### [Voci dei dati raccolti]
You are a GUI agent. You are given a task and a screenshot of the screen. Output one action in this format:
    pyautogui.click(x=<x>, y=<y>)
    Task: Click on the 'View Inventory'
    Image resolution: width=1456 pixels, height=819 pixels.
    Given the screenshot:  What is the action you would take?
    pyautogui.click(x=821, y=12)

### [Istruzioni esercizio]
Disponi tutte le righe delle voci qui sopra come tabella Markdown con le colonne "Nr" e "Riga", numerandole in ordine. Ometti le righe vuote.

### [Soluzione]
| Nr | Riga |
|---|---|
| 1 | You are a GUI agent. You are given a task and a screenshot of the screen. Output one action in this format: |
| 2 |     pyautogui.click(x=<x>, y=<y>) |
| 3 |     Task: Click on the 'View Inventory' |
| 4 |     Image resolution: width=1456 pixels, height=819 pixels. |
| 5 |     Given the screenshot:  What is the action you would take? |
| 6 |     pyautogui.click(x=821, y=12) |